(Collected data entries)
--- --- ---

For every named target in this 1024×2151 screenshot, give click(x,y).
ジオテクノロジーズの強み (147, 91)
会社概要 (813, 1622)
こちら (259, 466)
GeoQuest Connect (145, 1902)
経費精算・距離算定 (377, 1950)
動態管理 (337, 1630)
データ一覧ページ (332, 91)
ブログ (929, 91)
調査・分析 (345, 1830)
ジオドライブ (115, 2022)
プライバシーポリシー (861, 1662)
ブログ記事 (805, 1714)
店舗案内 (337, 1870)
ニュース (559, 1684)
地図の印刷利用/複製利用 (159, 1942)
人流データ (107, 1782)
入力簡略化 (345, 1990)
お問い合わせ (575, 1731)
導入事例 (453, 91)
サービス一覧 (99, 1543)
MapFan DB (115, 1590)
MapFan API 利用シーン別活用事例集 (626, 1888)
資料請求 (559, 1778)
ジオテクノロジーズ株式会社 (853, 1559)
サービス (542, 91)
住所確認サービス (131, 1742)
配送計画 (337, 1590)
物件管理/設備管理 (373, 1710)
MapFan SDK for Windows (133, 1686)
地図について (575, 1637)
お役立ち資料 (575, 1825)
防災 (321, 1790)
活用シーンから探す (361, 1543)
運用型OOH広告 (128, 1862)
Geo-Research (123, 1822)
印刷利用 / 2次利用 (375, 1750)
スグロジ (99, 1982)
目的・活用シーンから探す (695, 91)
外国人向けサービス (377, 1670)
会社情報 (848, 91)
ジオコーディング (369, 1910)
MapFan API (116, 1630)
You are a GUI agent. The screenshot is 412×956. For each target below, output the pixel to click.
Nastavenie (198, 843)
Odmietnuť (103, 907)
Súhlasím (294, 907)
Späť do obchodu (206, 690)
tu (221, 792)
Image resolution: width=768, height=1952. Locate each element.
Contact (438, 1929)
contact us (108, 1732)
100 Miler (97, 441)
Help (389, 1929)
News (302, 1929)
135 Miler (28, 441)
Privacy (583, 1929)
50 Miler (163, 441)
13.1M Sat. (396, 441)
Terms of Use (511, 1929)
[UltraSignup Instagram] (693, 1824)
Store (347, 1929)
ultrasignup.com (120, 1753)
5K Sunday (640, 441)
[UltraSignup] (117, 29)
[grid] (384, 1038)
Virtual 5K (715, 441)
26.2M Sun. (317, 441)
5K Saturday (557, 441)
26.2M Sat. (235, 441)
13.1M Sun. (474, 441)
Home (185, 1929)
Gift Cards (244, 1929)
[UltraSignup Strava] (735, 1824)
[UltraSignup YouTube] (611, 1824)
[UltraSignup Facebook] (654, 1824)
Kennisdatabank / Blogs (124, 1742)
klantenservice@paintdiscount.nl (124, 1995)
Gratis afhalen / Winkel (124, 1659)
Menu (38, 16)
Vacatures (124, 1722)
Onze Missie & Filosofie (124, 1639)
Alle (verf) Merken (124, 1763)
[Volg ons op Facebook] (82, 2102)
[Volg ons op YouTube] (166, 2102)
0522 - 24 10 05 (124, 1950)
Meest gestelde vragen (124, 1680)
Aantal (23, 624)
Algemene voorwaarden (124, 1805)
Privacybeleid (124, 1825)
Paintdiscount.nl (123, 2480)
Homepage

--- --- ---

> _WORK TO COMPLETE_:
While keeping every line the same, please copy out all the records.

> _EXERCISE OUTPUT_:
For every named target in this 1024×2151 screenshot, give click(x,y).
ジオテクノロジーズの強み (147, 91)
会社概要 (813, 1622)
こちら (259, 466)
GeoQuest Connect (145, 1902)
経費精算・距離算定 (377, 1950)
動態管理 (337, 1630)
データ一覧ページ (332, 91)
ブログ (929, 91)
調査・分析 (345, 1830)
ジオドライブ (115, 2022)
プライバシーポリシー (861, 1662)
ブログ記事 (805, 1714)
店舗案内 (337, 1870)
ニュース (559, 1684)
地図の印刷利用/複製利用 (159, 1942)
人流データ (107, 1782)
入力簡略化 (345, 1990)
お問い合わせ (575, 1731)
導入事例 (453, 91)
サービス一覧 (99, 1543)
MapFan DB (115, 1590)
MapFan API 利用シーン別活用事例集 (626, 1888)
資料請求 (559, 1778)
ジオテクノロジーズ株式会社 (853, 1559)
サービス (542, 91)
住所確認サービス (131, 1742)
配送計画 (337, 1590)
物件管理/設備管理 (373, 1710)
MapFan SDK for Windows (133, 1686)
地図について (575, 1637)
お役立ち資料 (575, 1825)
防災 (321, 1790)
活用シーンから探す (361, 1543)
運用型OOH広告 (128, 1862)
Geo-Research (123, 1822)
印刷利用 / 2次利用 (375, 1750)
スグロジ (99, 1982)
目的・活用シーンから探す (695, 91)
外国人向けサービス (377, 1670)
会社情報 (848, 91)
ジオコーディング (369, 1910)
MapFan API (116, 1630)
You are a GUI agent. The screenshot is 412×956. For each target below, output the pixel to click.
Nastavenie (198, 843)
Odmietnuť (103, 907)
Súhlasím (294, 907)
Späť do obchodu (206, 690)
tu (221, 792)
Image resolution: width=768, height=1952. Locate each element.
Contact (438, 1929)
contact us (108, 1732)
100 Miler (97, 441)
Help (389, 1929)
News (302, 1929)
135 Miler (28, 441)
Privacy (583, 1929)
50 Miler (163, 441)
13.1M Sat. (396, 441)
Terms of Use (511, 1929)
[UltraSignup Instagram] (693, 1824)
Store (347, 1929)
ultrasignup.com (120, 1753)
5K Sunday (640, 441)
[UltraSignup] (117, 29)
[grid] (384, 1038)
Virtual 5K (715, 441)
26.2M Sun. (317, 441)
5K Saturday (557, 441)
26.2M Sat. (235, 441)
13.1M Sun. (474, 441)
Home (185, 1929)
Gift Cards (244, 1929)
[UltraSignup Strava] (735, 1824)
[UltraSignup YouTube] (611, 1824)
[UltraSignup Facebook] (654, 1824)
Kennisdatabank / Blogs (124, 1742)
klantenservice@paintdiscount.nl (124, 1995)
Gratis afhalen / Winkel (124, 1659)
Menu (38, 16)
Vacatures (124, 1722)
Onze Missie & Filosofie (124, 1639)
Alle (verf) Merken (124, 1763)
[Volg ons op Facebook] (82, 2102)
[Volg ons op YouTube] (166, 2102)
0522 - 24 10 05 (124, 1950)
Meest gestelde vragen (124, 1680)
Aantal (23, 624)
Algemene voorwaarden (124, 1805)
Privacybeleid (124, 1825)
Paintdiscount.nl (123, 2480)
Homepage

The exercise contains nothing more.